Site information
- Type: Military barracks and airfield
- Owner: Ministry of Defence (Croatia)
- Operator: Croatian Army (1991–2008)
- Controlled by: Yugoslav People's Army (until 1991) Croatian National Guard (1991) Croatian Army (1991–2008)
- Open to the public: No
- Condition: Abandoned

Location
- Šepurine Military Barracks Location of Šepurine Military Barracks in Croatia
- Coordinates: 44°12′40″N 15°10′12″E﻿ / ﻿44.211°N 15.170°E
- Area: 1,000,000 square meters

Site history
- Built: 1995
- Built for: Yugoslav People's Army (JNA)
- In use: 1995–2008
- Materials: Concrete, steel
- Fate: Abandoned in 2008, proposed for redevelopment
- Battles/wars: Battle of the Barracks
- Events: Croatian War of Independence

Garrison information
- Past commanders: Milan Gligorič (JNA)
- Garrison: 550 soldiers (as of 1991)

Airfield information
- Identifiers: ICAO: LD57
Runways
| Direction | Length and surface |
| 02/20 | 1160 Asphalt |

= Šepurine Military Barracks =

Base and airfield in Croatia until 2008

Šepurine Military Barracks (ICAO: LD57) is a former military base and airfield located in Zaton, Zadar County, Croatia. It was constructed by the Yugoslav National Army in 1995 and was the location of the Battle of the Barracks in 1991.

== History ==
Šepurine Military Barracks was initially constructed by the Yugoslav National Army in the mid-1960s as an anti-aircraft and rocket missile training base. The 271st Light Missile-Artillery Regiment and the 67th Self-Propelled Missile Regiment was stationed at the military base.

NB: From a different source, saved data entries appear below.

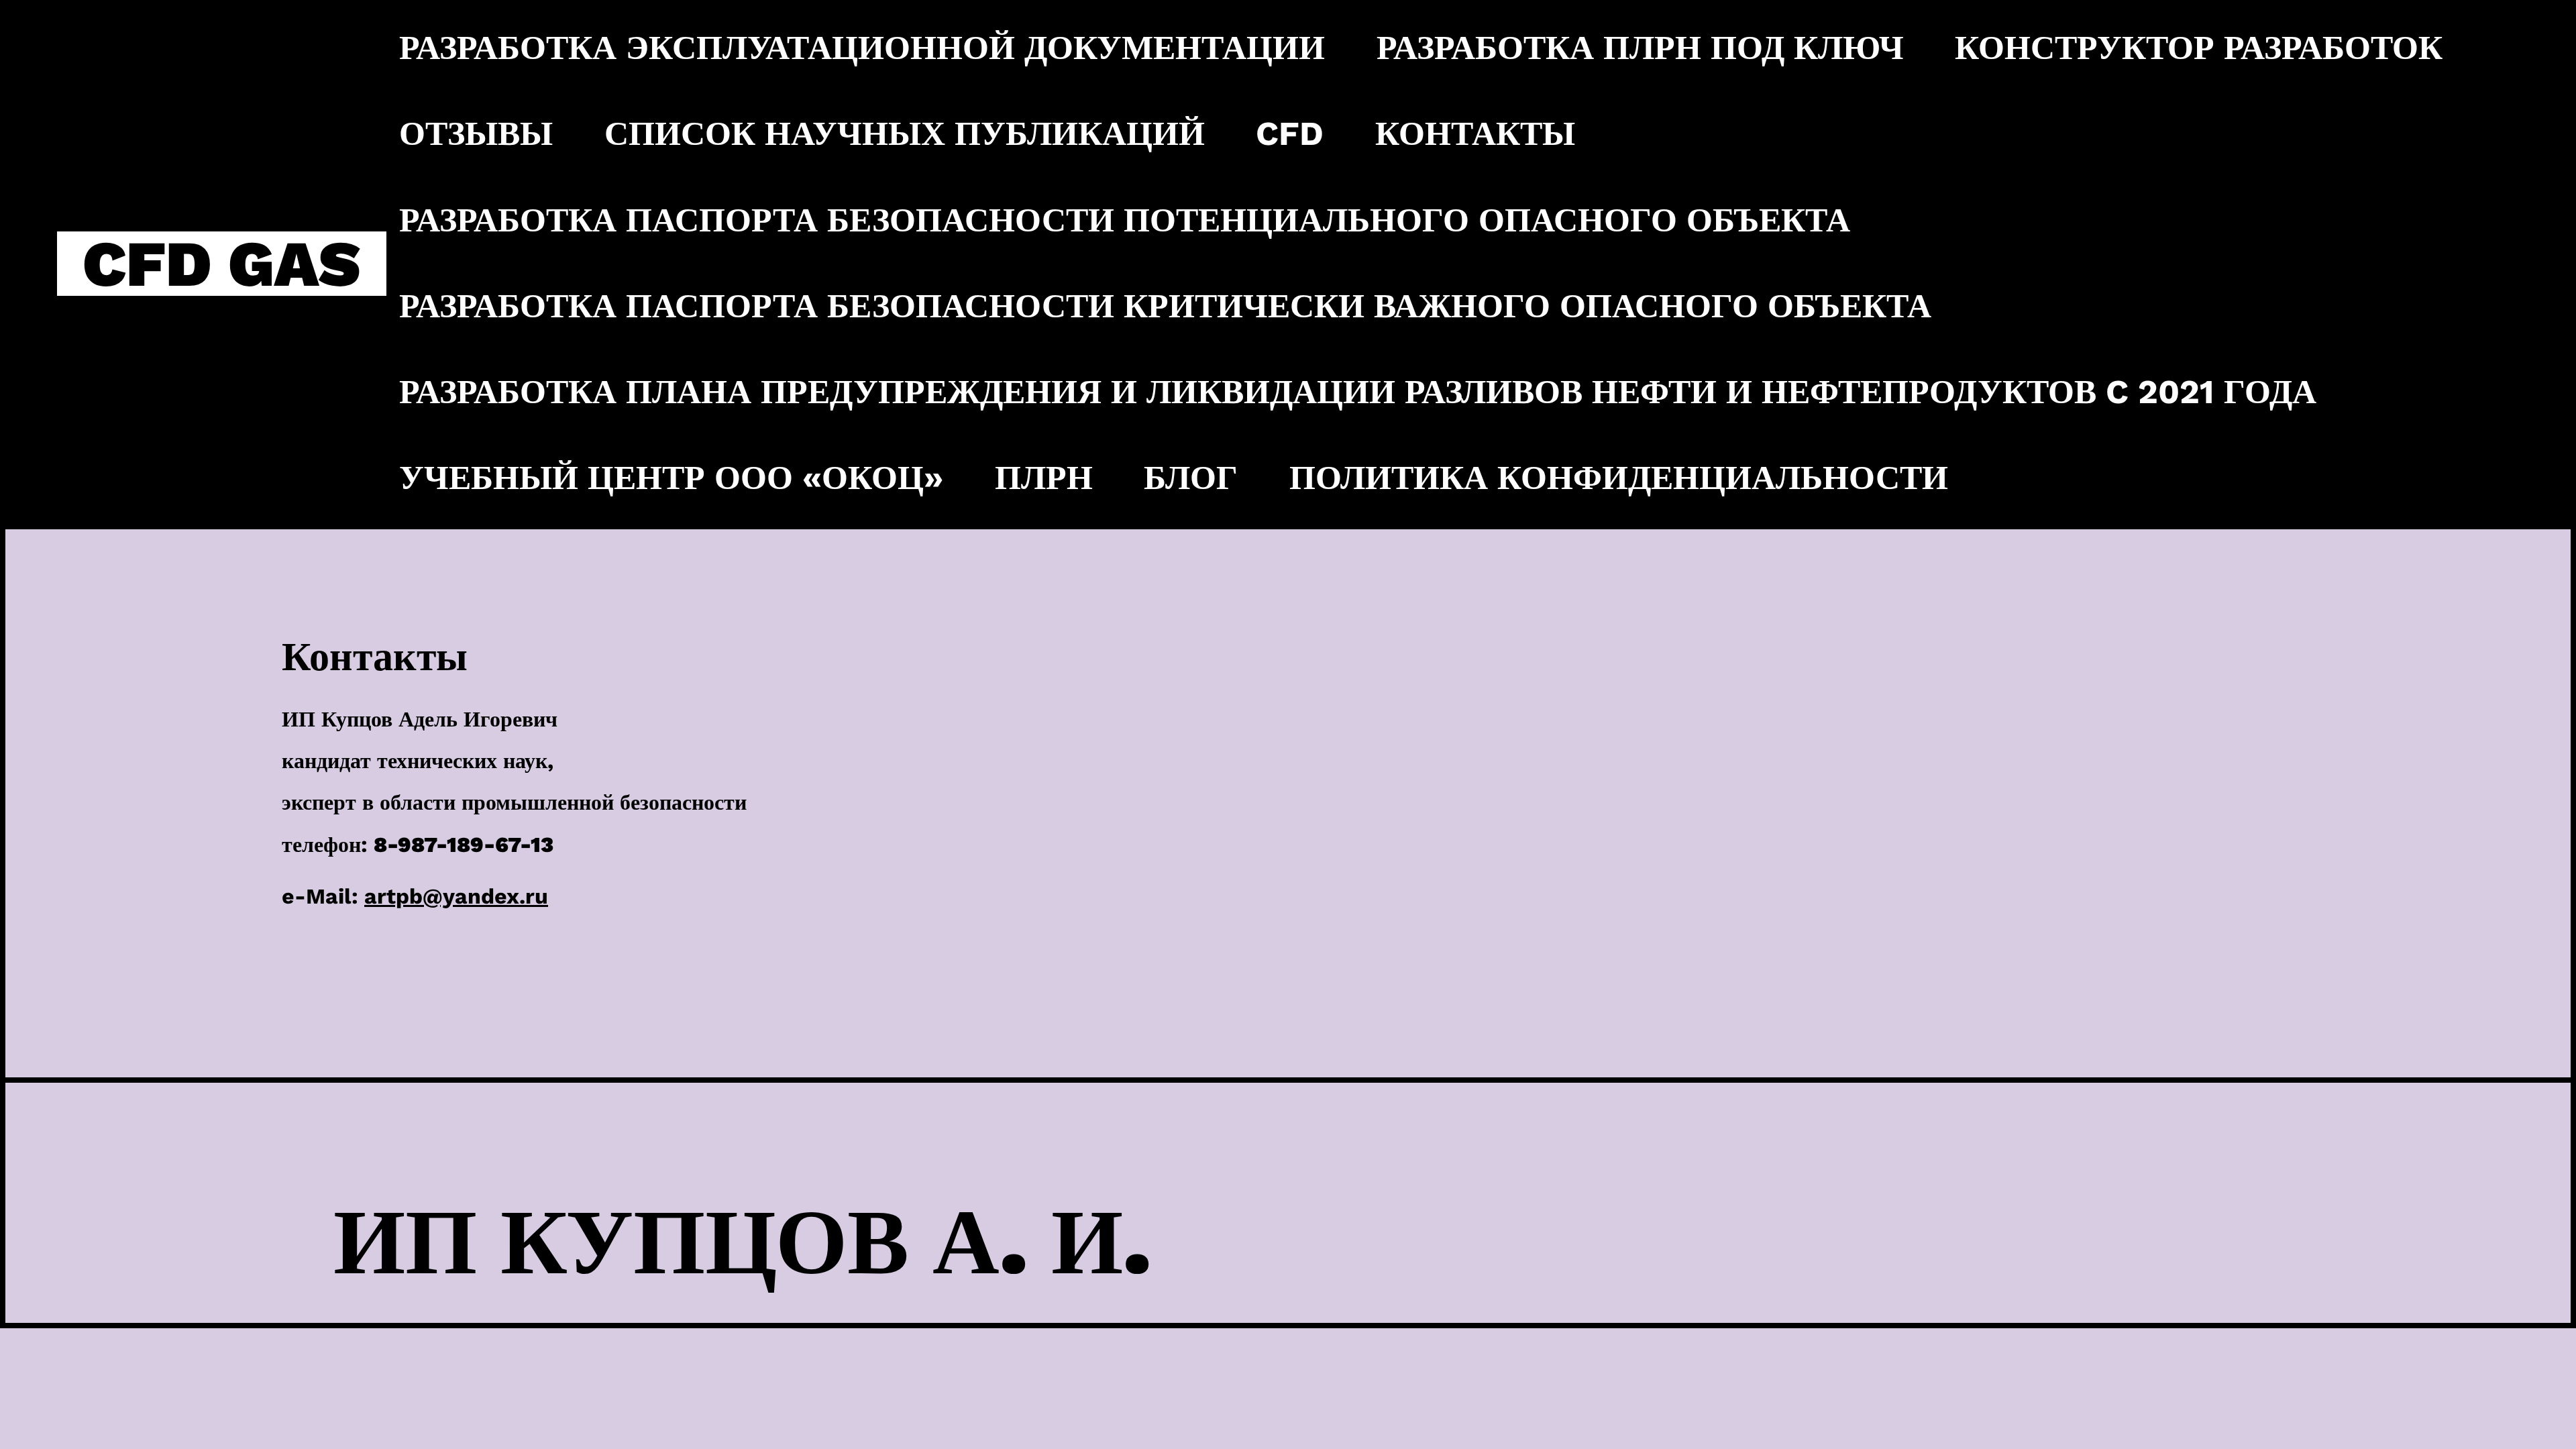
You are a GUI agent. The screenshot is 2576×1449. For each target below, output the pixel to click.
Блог (1191, 477)
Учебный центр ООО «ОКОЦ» (671, 477)
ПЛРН (1044, 477)
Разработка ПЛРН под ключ (1640, 47)
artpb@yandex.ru (456, 896)
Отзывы (476, 133)
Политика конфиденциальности (1618, 477)
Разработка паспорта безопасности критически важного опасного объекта (1165, 305)
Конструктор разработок (2199, 47)
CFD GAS (221, 263)
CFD (1290, 133)
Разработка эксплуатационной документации (862, 47)
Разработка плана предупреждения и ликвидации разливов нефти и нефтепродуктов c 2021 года (1357, 391)
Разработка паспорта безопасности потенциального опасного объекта (1124, 220)
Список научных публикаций (904, 133)
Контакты (1475, 133)
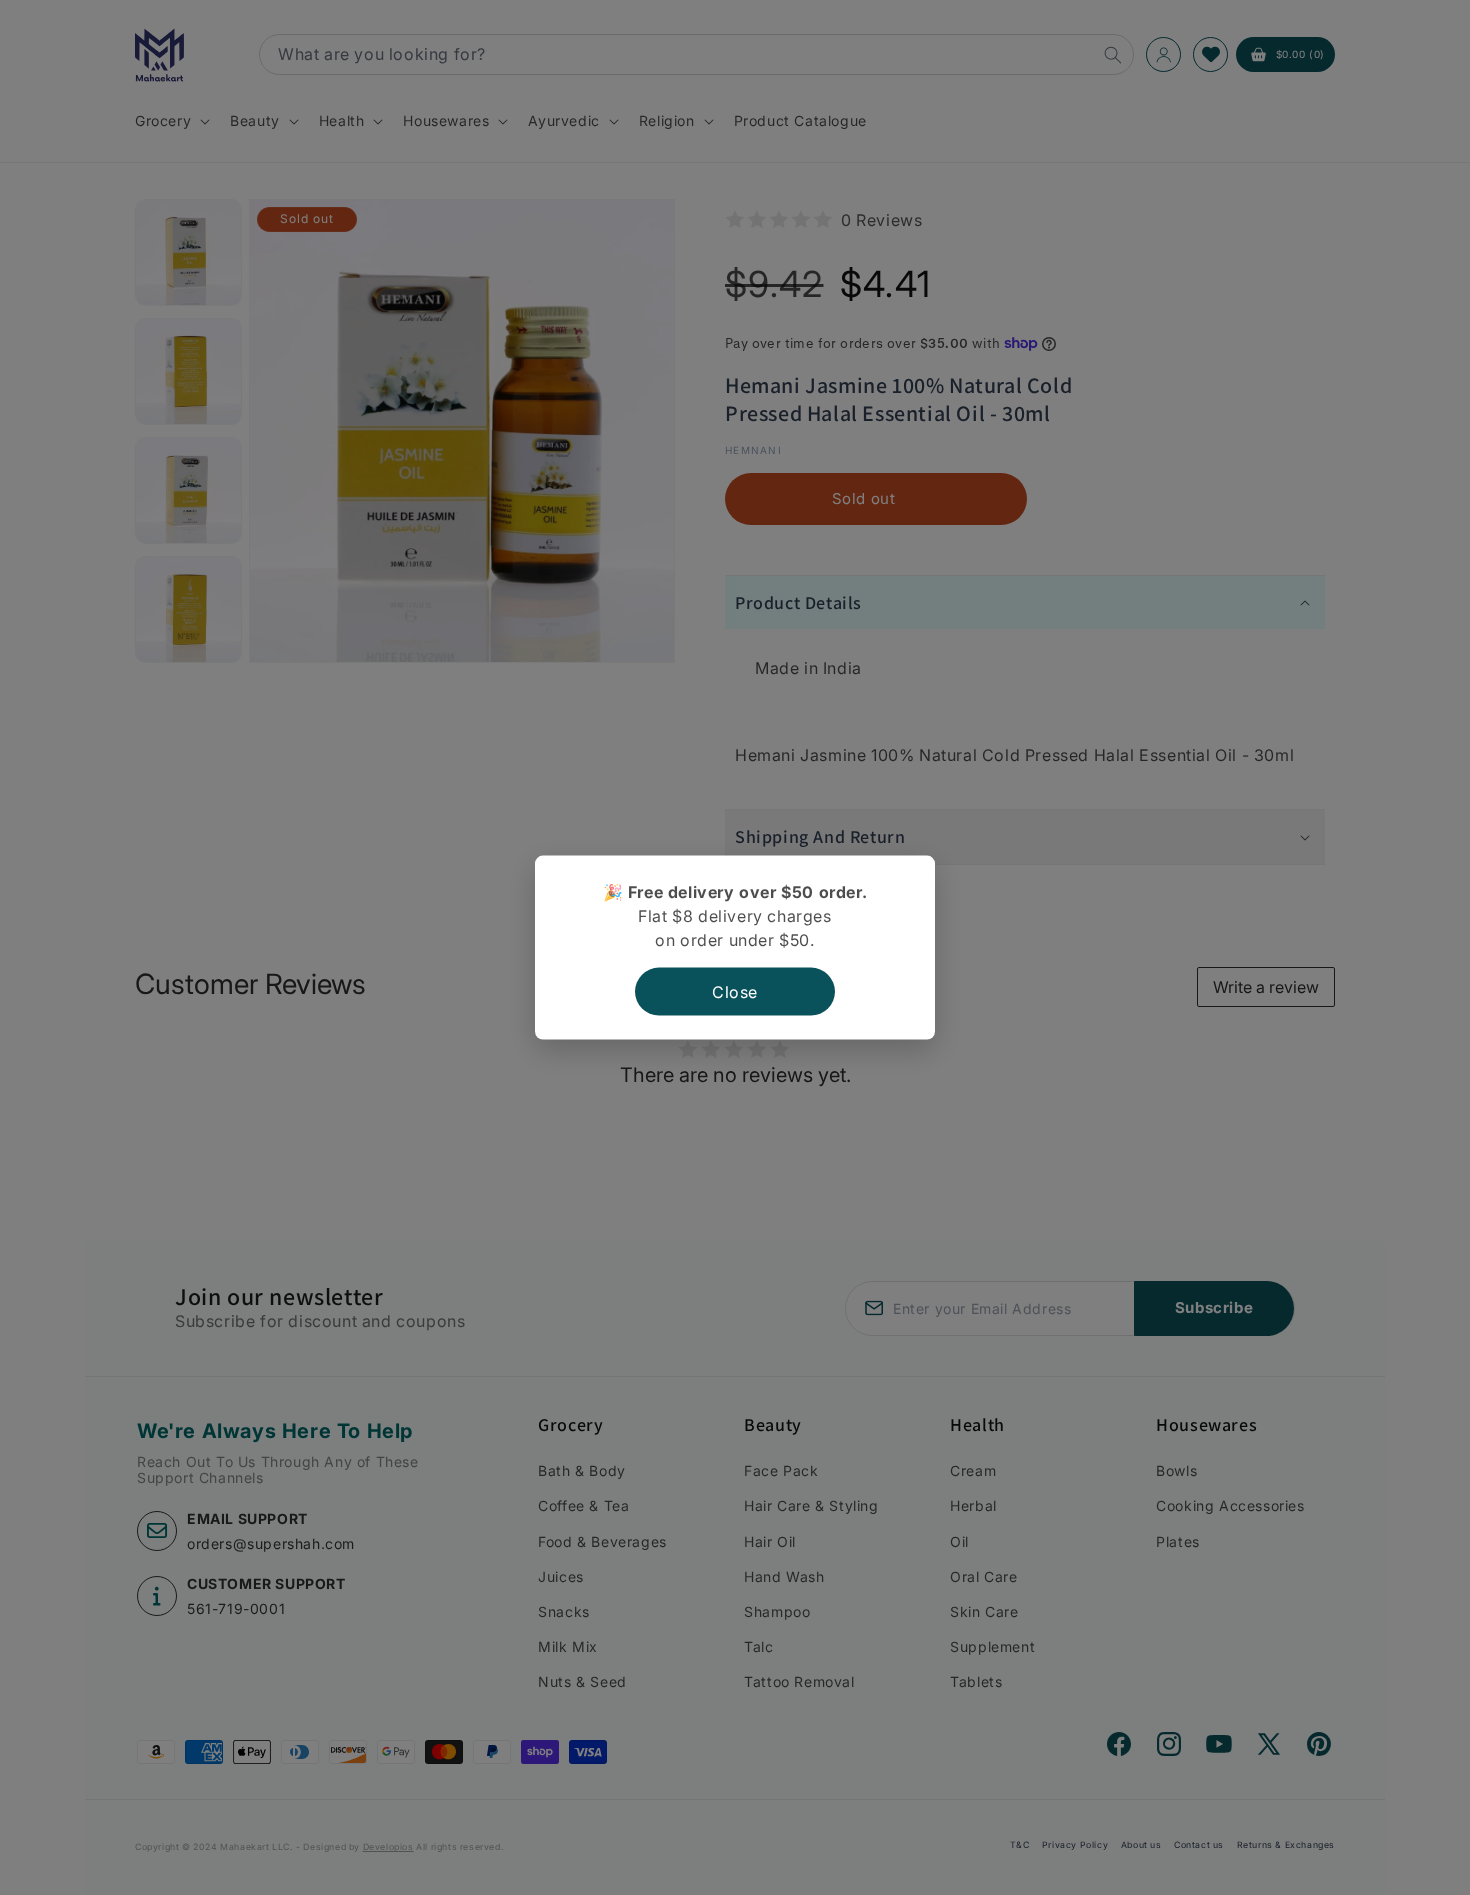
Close (735, 991)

=== Battle of the Barracks ===

During the Croatian War of Independence in 1991, approximately 550 soldiers were stationed at the Šepurine barracks. The Croatian forces were interested to acquire control of the military base, but lacked sufficient strength for a direct takeover. Initial attempts to negotiate the barracks’ handover with its commander, Milan Gligorič, failed, leading to a blockade by the Croatian National Guard (ZNG) and police. Capturing the barracks was important, as its anti-aircraft weaponry would have hindered the Yugoslav People's Army's (JNA) ability to conduct air operations in the Dalmatia region. Many former soldiers from the Šepurine anti-aircraft missile regiment later joined the ZNG.

In early October 1991, two artillery regiments from the JNA stationed in Šepurine managed to pass through the blockade and later joined JNA's efforts to seize control of Zadar. After the acquisition, the military base became a center of education for special forces. In August 1995, the base was occupied by the United States Armed Forces during the planning of Operation Storm.

=== Closure and Redevelopment ===
In 2008, the Ministry of Defense abandoned the airfield and transferred ownership to the State Office for the Management of State Assets (DUUDI). Since its closure, the military base experienced heavy looting, destruction and vandalism. According to a county spatial plan, the former military airport was to be converted into a recreational sports airport, however it was not allowed. The agency in ownership (DUUDI) experienced criticism for the treatment of the military base. Today, the runway is used by Croat Bell OH-58D Kiowa helicopters for occasional training.